NP Rank:
2009 VA: Asteroid Nearly Hits Earth
by Jordan Yerman | November 12, 2009 at 10:53 am
469 views | 0 Recommendations | 0 comments
Asteroid 2009 VA came within 9,000 miles of Earth on November 6. Earlier today, Fox News covered the story using footage from Armageddon, which is a bit sensationalist, to say the least, as Asteroid 2009 VA was only 23 feet wide and would have burnt up in the atmosphere before striking the ground. Humanity would have been safe. Also, Deep Impact was a way better asteroid flick. In celestial terms, 9,000 miles is pretty close (it's within the orbit of most satellites).
NASA and other space agencies around the world have been keeping increasingly close track of near-Earth asteroids and comets, with a strong assist from amateur astronomers. In this case, the object was first detected by the Catalina Sky Survey at the University of Arizona. It was quickly identified by the Minor Planet Center in Cambridge, Mass., as a close-approaching asteroid. Then NASA experts worked out its orbit and gave the all-clear.
What, though, if NASA hadn't given it the all-clear? While last-minute finds like 2009 VA are, by definition, not dangerous due to their tiny size, the question remains: what's the protocol for when an asteroid is about to become a meteor? We can't really just ring up Bruce Willis and Ben Affleck, and they're not real space-drillers anyway. That was make-believe. Turns out that there isn't a real protocol for how to deal with a potentially dangerous asteroid-to-be. Who "owns" the problem: Is it NASA's responsibility? The USA? Russia?
NASA has actually addressed this:
The new office will increase financial support for the detection and characterization of Near Earth Objects (NEOs). It will work with other groups in the United States and abroad to create an inventory of NEOs. One of its goals will be to identify asteroids at sizes down to 1 km in diameter.
So far, no potentially-dangerous Near Earth Objects (NEOs) detected have an impact probability high enought to motivate a comprehensive strategy: 1 in 45,000 (.0022%), the most-likely impact listed, is long odds indeed.

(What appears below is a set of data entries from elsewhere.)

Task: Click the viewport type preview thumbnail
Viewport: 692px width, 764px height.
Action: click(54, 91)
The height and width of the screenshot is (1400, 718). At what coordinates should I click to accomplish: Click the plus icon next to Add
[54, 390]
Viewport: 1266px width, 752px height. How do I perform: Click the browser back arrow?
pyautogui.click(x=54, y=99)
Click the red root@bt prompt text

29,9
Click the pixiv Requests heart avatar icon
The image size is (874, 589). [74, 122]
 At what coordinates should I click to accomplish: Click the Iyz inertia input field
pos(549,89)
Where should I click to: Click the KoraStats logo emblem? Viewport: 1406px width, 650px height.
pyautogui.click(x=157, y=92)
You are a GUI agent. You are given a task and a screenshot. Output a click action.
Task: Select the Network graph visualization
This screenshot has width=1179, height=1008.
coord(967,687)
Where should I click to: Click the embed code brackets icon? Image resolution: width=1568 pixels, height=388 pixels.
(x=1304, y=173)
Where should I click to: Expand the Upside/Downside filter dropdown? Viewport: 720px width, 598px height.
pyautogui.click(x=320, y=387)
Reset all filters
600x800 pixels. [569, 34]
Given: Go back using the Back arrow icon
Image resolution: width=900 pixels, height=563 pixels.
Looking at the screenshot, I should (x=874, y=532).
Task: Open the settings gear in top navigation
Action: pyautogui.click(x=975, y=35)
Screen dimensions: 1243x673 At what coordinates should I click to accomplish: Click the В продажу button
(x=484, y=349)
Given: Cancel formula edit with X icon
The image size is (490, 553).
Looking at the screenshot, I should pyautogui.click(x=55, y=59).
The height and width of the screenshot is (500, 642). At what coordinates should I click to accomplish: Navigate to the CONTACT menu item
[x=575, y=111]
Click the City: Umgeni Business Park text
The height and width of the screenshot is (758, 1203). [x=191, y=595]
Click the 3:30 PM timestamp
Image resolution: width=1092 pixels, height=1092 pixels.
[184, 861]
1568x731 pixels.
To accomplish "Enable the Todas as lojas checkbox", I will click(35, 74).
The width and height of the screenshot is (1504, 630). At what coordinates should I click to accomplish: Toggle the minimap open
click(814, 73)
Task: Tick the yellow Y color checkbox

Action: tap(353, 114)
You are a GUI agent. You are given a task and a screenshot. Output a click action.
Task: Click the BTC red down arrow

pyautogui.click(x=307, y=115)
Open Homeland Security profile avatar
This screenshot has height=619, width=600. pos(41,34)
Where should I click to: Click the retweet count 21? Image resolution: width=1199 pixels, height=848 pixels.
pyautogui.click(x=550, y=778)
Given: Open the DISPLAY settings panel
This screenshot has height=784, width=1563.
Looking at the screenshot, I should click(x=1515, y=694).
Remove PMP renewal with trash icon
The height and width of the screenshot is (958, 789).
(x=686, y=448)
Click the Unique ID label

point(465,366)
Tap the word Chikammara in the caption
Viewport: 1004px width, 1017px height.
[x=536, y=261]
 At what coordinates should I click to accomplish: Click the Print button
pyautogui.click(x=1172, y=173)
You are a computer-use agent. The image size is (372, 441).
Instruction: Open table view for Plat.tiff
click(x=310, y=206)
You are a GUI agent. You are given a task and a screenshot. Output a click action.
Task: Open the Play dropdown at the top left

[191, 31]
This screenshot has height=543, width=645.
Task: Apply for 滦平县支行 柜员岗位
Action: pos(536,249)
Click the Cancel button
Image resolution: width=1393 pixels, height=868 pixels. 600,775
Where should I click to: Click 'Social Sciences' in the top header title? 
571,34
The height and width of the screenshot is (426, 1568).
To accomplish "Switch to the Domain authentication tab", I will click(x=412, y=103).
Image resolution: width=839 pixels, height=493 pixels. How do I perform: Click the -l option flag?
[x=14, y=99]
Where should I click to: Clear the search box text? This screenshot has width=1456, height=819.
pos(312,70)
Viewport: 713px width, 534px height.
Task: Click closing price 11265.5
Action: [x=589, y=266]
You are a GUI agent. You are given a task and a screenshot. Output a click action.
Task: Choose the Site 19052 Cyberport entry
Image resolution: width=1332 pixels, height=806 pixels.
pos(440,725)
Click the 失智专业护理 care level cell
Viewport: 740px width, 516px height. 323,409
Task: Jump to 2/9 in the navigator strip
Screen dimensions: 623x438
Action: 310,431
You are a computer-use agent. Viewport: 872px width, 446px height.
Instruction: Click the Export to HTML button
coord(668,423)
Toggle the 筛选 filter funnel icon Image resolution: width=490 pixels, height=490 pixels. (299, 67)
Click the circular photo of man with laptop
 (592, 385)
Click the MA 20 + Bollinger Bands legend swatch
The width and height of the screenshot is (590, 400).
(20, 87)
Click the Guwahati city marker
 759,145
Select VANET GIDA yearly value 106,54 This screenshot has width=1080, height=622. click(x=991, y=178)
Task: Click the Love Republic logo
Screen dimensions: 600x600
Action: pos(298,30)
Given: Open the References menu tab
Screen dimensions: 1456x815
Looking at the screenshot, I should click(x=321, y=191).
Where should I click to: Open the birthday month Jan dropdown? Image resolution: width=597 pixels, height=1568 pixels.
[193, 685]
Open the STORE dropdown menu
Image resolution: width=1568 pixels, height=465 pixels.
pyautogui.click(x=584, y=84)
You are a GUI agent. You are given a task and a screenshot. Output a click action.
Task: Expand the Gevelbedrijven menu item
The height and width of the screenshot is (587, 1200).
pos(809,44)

More troublesome is the threat of smaller asteroids, greater than 460 feet in diameter (about one-seventh the threshold of the really scary big ones), that could devastate a region but not the whole globe. NASA estimates that some 20,000 of these might be potentially hazardous; it has identified only a fraction of them. Two years ago Congress asked NASA to propose new search programs and to analyze ways to divert any asteroids on a collision course with Earth. The agency did that in a March report to Congress, but it balked at the notion of spending up to $1 billion or more to build search instruments or spacecraft.